[The exercise]:
Copy out the listing below, replacing each "Instruction" with "Command" and changing nothing else.

[Data section]:
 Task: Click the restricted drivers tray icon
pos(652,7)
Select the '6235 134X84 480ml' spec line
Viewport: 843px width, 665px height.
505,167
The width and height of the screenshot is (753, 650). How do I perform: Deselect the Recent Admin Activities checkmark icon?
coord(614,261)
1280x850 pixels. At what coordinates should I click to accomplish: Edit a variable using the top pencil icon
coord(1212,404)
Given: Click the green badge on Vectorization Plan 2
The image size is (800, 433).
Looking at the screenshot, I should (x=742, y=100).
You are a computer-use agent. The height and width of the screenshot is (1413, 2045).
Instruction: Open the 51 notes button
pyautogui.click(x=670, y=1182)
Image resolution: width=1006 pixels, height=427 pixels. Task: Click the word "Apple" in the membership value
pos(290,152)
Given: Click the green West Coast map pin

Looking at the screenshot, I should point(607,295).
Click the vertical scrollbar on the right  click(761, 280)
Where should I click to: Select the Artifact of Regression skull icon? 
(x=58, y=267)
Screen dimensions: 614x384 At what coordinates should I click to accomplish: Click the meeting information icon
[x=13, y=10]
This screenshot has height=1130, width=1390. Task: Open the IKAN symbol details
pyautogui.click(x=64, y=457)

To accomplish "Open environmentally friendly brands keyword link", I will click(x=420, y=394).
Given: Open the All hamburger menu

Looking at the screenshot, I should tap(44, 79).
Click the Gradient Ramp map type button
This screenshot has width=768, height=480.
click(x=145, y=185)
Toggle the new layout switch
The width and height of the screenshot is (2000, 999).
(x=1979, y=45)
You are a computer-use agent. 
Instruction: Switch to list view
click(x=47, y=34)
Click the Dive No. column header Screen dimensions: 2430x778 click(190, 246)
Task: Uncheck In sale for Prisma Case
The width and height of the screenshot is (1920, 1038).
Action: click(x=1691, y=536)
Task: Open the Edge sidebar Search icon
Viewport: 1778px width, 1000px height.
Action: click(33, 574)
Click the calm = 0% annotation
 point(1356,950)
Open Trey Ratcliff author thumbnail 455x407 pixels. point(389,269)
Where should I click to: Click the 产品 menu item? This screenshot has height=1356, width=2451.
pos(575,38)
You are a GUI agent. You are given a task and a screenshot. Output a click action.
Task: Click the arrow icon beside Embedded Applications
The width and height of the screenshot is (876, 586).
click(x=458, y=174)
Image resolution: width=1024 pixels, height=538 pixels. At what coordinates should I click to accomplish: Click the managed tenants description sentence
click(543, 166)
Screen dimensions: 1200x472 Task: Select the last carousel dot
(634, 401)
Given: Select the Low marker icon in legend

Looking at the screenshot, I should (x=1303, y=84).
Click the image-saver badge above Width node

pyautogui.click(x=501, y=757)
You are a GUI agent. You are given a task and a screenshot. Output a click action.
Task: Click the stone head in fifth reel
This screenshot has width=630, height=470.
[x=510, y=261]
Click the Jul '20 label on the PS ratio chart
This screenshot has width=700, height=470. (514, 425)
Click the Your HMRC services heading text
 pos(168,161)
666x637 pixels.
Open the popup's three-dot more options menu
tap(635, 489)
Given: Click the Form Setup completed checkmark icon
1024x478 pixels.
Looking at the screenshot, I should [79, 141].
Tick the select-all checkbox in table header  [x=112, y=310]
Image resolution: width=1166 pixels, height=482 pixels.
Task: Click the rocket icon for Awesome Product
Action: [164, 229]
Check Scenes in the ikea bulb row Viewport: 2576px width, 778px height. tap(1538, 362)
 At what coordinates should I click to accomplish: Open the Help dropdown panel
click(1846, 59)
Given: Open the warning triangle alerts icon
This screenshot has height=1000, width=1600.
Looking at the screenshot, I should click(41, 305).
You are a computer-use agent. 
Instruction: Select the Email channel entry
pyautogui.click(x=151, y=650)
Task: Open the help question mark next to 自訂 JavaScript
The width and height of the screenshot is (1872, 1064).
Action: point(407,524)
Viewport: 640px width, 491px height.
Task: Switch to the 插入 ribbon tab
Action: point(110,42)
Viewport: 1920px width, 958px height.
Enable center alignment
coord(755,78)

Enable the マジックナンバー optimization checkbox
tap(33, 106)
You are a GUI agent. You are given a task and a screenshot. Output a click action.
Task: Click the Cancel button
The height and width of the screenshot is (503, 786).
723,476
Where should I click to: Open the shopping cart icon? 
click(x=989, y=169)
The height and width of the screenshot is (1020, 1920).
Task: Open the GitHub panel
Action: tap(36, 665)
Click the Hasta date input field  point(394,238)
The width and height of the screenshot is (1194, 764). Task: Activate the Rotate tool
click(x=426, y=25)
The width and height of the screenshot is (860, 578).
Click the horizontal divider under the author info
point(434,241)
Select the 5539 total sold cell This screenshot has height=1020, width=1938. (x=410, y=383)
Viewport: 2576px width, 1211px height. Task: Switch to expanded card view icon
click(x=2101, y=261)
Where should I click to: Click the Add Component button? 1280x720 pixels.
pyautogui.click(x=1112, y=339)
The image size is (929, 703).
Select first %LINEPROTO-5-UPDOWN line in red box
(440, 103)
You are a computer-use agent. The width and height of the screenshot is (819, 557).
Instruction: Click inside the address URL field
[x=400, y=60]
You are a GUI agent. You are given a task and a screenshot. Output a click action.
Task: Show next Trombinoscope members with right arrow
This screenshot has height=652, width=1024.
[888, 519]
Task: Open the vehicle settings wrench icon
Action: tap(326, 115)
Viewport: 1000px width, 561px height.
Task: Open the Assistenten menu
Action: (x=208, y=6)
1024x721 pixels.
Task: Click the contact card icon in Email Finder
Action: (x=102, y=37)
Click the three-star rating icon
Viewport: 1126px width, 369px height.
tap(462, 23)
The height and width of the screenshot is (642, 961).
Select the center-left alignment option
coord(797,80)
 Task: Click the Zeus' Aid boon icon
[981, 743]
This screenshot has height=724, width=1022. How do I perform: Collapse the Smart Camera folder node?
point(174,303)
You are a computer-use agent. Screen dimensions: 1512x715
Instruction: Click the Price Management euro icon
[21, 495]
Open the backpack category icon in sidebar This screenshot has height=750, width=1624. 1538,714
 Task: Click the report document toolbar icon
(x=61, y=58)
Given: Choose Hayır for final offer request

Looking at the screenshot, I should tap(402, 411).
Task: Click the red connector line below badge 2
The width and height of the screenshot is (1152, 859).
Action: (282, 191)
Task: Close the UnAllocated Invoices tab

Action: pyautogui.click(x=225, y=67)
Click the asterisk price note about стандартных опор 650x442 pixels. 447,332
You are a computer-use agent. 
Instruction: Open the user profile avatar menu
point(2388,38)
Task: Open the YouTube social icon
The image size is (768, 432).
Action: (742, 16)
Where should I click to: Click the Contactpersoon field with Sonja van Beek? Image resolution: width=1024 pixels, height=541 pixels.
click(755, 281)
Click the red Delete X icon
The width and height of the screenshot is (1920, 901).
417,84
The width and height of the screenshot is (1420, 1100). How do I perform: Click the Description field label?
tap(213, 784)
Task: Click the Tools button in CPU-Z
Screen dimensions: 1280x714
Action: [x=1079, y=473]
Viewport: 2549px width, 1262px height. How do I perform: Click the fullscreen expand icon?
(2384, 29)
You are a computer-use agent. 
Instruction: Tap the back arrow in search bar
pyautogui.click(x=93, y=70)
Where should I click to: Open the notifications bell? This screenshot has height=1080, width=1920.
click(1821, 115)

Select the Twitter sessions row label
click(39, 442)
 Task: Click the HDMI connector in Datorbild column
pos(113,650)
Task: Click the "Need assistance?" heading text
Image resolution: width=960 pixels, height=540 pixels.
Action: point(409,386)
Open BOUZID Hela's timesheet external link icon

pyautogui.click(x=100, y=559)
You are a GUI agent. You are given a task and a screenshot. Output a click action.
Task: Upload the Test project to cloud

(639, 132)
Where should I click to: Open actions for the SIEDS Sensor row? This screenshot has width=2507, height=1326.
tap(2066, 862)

[Solution to this task]:
 Task: Click the restricted drivers tray icon
pos(652,7)
Select the '6235 134X84 480ml' spec line
Viewport: 843px width, 665px height.
505,167
The width and height of the screenshot is (753, 650). How do I perform: Deselect the Recent Admin Activities checkmark icon?
coord(614,261)
1280x850 pixels. At what coordinates should I click to accomplish: Edit a variable using the top pencil icon
coord(1212,404)
Given: Click the green badge on Vectorization Plan 2
The image size is (800, 433).
Looking at the screenshot, I should (x=742, y=100).
You are a computer-use agent. The height and width of the screenshot is (1413, 2045).
Command: Open the 51 notes button
pyautogui.click(x=670, y=1182)
Image resolution: width=1006 pixels, height=427 pixels. Task: Click the word "Apple" in the membership value
pos(290,152)
Given: Click the green West Coast map pin

Looking at the screenshot, I should point(607,295).
Click the vertical scrollbar on the right  click(761, 280)
Where should I click to: Select the Artifact of Regression skull icon? 
(x=58, y=267)
Screen dimensions: 614x384 At what coordinates should I click to accomplish: Click the meeting information icon
[x=13, y=10]
This screenshot has height=1130, width=1390. Task: Open the IKAN symbol details
pyautogui.click(x=64, y=457)

To accomplish "Open environmentally friendly brands keyword link", I will click(x=420, y=394).
Given: Open the All hamburger menu

Looking at the screenshot, I should tap(44, 79).
Click the Gradient Ramp map type button
This screenshot has width=768, height=480.
click(x=145, y=185)
Toggle the new layout switch
The width and height of the screenshot is (2000, 999).
(x=1979, y=45)
You are a computer-use agent. 
Command: Switch to list view
click(x=47, y=34)
Click the Dive No. column header Screen dimensions: 2430x778 click(190, 246)
Task: Uncheck In sale for Prisma Case
The width and height of the screenshot is (1920, 1038).
Action: click(x=1691, y=536)
Task: Open the Edge sidebar Search icon
Viewport: 1778px width, 1000px height.
Action: click(33, 574)
Click the calm = 0% annotation
 point(1356,950)
Open Trey Ratcliff author thumbnail 455x407 pixels. point(389,269)
Where should I click to: Click the 产品 menu item? This screenshot has height=1356, width=2451.
pos(575,38)
You are a GUI agent. You are given a task and a screenshot. Output a click action.
Task: Click the arrow icon beside Embedded Applications
The width and height of the screenshot is (876, 586).
click(x=458, y=174)
Image resolution: width=1024 pixels, height=538 pixels. At what coordinates should I click to accomplish: Click the managed tenants description sentence
click(543, 166)
Screen dimensions: 1200x472 Task: Select the last carousel dot
(634, 401)
Given: Select the Low marker icon in legend

Looking at the screenshot, I should (x=1303, y=84).
Click the image-saver badge above Width node

pyautogui.click(x=501, y=757)
You are a GUI agent. You are given a task and a screenshot. Output a click action.
Task: Click the stone head in fifth reel
This screenshot has width=630, height=470.
[x=510, y=261]
Click the Jul '20 label on the PS ratio chart
This screenshot has width=700, height=470. (514, 425)
Click the Your HMRC services heading text
 pos(168,161)
666x637 pixels.
Open the popup's three-dot more options menu
tap(635, 489)
Given: Click the Form Setup completed checkmark icon
1024x478 pixels.
Looking at the screenshot, I should [79, 141].
Tick the select-all checkbox in table header  [x=112, y=310]
Image resolution: width=1166 pixels, height=482 pixels.
Task: Click the rocket icon for Awesome Product
Action: [164, 229]
Check Scenes in the ikea bulb row Viewport: 2576px width, 778px height. tap(1538, 362)
 At what coordinates should I click to accomplish: Open the Help dropdown panel
click(1846, 59)
Given: Open the warning triangle alerts icon
This screenshot has height=1000, width=1600.
Looking at the screenshot, I should click(41, 305).
You are a computer-use agent. 
Command: Select the Email channel entry
pyautogui.click(x=151, y=650)
Task: Open the help question mark next to 自訂 JavaScript
The width and height of the screenshot is (1872, 1064).
Action: point(407,524)
Viewport: 640px width, 491px height.
Task: Switch to the 插入 ribbon tab
Action: point(110,42)
Viewport: 1920px width, 958px height.
Enable center alignment
coord(755,78)

Enable the マジックナンバー optimization checkbox
tap(33, 106)
You are a GUI agent. You are given a task and a screenshot. Output a click action.
Task: Click the Cancel button
The height and width of the screenshot is (503, 786).
723,476
Where should I click to: Open the shopping cart icon? 
click(x=989, y=169)
The height and width of the screenshot is (1020, 1920).
Task: Open the GitHub panel
Action: tap(36, 665)
Click the Hasta date input field  point(394,238)
The width and height of the screenshot is (1194, 764). Task: Activate the Rotate tool
click(x=426, y=25)
The width and height of the screenshot is (860, 578).
Click the horizontal divider under the author info
point(434,241)
Select the 5539 total sold cell This screenshot has height=1020, width=1938. (x=410, y=383)
Viewport: 2576px width, 1211px height. Task: Switch to expanded card view icon
click(x=2101, y=261)
Where should I click to: Click the Add Component button? 1280x720 pixels.
pyautogui.click(x=1112, y=339)
The image size is (929, 703).
Select first %LINEPROTO-5-UPDOWN line in red box
(440, 103)
You are a computer-use agent. The width and height of the screenshot is (819, 557).
Command: Click inside the address URL field
[x=400, y=60]
You are a GUI agent. You are given a task and a screenshot. Output a click action.
Task: Show next Trombinoscope members with right arrow
This screenshot has height=652, width=1024.
[888, 519]
Task: Open the vehicle settings wrench icon
Action: tap(326, 115)
Viewport: 1000px width, 561px height.
Task: Open the Assistenten menu
Action: (x=208, y=6)
1024x721 pixels.
Task: Click the contact card icon in Email Finder
Action: (x=102, y=37)
Click the three-star rating icon
Viewport: 1126px width, 369px height.
tap(462, 23)
The height and width of the screenshot is (642, 961).
Select the center-left alignment option
coord(797,80)
 Task: Click the Zeus' Aid boon icon
[981, 743]
This screenshot has height=724, width=1022. How do I perform: Collapse the Smart Camera folder node?
point(174,303)
You are a computer-use agent. Screen dimensions: 1512x715
Command: Click the Price Management euro icon
[21, 495]
Open the backpack category icon in sidebar This screenshot has height=750, width=1624. 1538,714
 Task: Click the report document toolbar icon
(x=61, y=58)
Given: Choose Hayır for final offer request

Looking at the screenshot, I should tap(402, 411).
Task: Click the red connector line below badge 2
The width and height of the screenshot is (1152, 859).
Action: (282, 191)
Task: Close the UnAllocated Invoices tab

Action: pyautogui.click(x=225, y=67)
Click the asterisk price note about стандартных опор 650x442 pixels. 447,332
You are a computer-use agent. 
Command: Open the user profile avatar menu
point(2388,38)
Task: Open the YouTube social icon
The image size is (768, 432).
Action: (742, 16)
Where should I click to: Click the Contactpersoon field with Sonja van Beek? Image resolution: width=1024 pixels, height=541 pixels.
click(755, 281)
Click the red Delete X icon
The width and height of the screenshot is (1920, 901).
417,84
The width and height of the screenshot is (1420, 1100). How do I perform: Click the Description field label?
tap(213, 784)
Task: Click the Tools button in CPU-Z
Screen dimensions: 1280x714
Action: [x=1079, y=473]
Viewport: 2549px width, 1262px height. How do I perform: Click the fullscreen expand icon?
(2384, 29)
You are a computer-use agent. 
Command: Tap the back arrow in search bar
pyautogui.click(x=93, y=70)
Where should I click to: Open the notifications bell? This screenshot has height=1080, width=1920.
click(1821, 115)

Select the Twitter sessions row label
click(39, 442)
 Task: Click the HDMI connector in Datorbild column
pos(113,650)
Task: Click the "Need assistance?" heading text
Image resolution: width=960 pixels, height=540 pixels.
Action: point(409,386)
Open BOUZID Hela's timesheet external link icon

pyautogui.click(x=100, y=559)
You are a GUI agent. You are given a task and a screenshot. Output a click action.
Task: Upload the Test project to cloud

(639, 132)
Where should I click to: Open actions for the SIEDS Sensor row? This screenshot has width=2507, height=1326.
tap(2066, 862)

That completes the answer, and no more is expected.